Vor invasiver Therapie Spironolacton

Also jetzt zur Invasivtherapie? Nein, an diesem Punkt kann man einen Aldosteronantagonisten wie Spironolacton dazugeben, so der Experte. Haben Sie nach einer Nierenarterienstenose geschaut, wollte ein Kollege aus dem Auditorium wissen. Eine derartige Diagnostik sei problematisch, weil die therapeutischen Konsequenzen unklar seien, lautete die Antwort verbunden mit der Gegenfrage: "Bei einem Patienten mit langjähriger Hochdruckanamnese, würden Sie da eine Nierenarterienstenose beseitigen und einen Effekt erwarten?"

Auch den Sinn einer breiten Diagnostik auf primären Hyperaldosteronismus stellte Prof. Ruschitzka infrage. Wenn Patienten an einem M. Conn leiden, habe man mit Spironolacton den Blutdruck im Griff und dem Kranken zudem invasive Therapie erspart. Es bestehe höchstens die Gefahr, dass ein Malignom übersehen wird, aber das passiere erfahrungsgemäss nur sehr selten.

Strenge Indikationsstellung vor invasiver Denervierung!

Möglicherweise werden wir in Zukunft auch Patienten mit weniger schwerer Hypertonie durch renale Denervierung behandeln, kommentierte Professor Dr. Johannes Mann vom Städtischen Klinikum München. Schliesslich zahlen in Deutschland die Krankenkassen für den Eingriff: "Die Hochdruck-Experten stehen stark unter Druck, Patienten zur Denervierung zu schicken. Denn es wird zu Unrecht postuliert, dies nicht zu tun, sei unethisch."

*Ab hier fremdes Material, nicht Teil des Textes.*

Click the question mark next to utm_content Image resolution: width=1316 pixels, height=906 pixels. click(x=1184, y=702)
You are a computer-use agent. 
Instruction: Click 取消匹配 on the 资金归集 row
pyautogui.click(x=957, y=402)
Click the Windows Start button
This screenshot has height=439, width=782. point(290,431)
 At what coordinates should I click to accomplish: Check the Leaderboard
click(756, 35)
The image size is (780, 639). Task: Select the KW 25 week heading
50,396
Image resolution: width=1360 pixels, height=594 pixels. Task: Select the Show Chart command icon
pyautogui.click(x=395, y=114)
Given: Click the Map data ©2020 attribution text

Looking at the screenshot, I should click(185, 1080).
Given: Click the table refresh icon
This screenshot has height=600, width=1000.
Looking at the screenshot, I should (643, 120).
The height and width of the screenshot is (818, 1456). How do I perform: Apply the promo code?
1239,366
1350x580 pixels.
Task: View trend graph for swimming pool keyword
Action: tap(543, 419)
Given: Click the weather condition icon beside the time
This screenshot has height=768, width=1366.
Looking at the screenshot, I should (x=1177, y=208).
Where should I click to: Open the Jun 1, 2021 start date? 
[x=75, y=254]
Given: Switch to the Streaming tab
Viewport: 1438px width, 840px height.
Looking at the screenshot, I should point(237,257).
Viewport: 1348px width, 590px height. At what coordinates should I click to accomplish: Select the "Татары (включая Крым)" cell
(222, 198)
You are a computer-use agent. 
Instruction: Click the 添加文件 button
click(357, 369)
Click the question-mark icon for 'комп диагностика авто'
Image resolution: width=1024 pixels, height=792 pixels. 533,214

Prof. Ruschitzka lehnt den Vorwurf unethischen Handelns durch strenge Indikationsstellung ebenfalls ab: "Ich bin fasziniert von der renalen Denervierung. Aber es gibt keine Vergleichsstudien zwischen Dreifach- oder Vierfach-Therapie und renaler Denervierung, die einen Benefit für das invasive Verfahren belegen." Wie bei allen vielversprechenden Therapieverfahren besteht die Gefahr, die Methode zu ruinieren, indem man sie bei den falschen Patienten anwendet – also Hypertonikern, bei denen die Therapie nicht ausgeschöpft, ein Conn nicht in Betracht gezogen, Spironolacton nicht getestet und eine Nierenarterienstenose nicht abgeklärt sind. "Aber von diesen abgesehen, haben wir ja Tausende von Patienten mit klarer Indikation, fangen wir doch mit denen an", appellierte der Experte.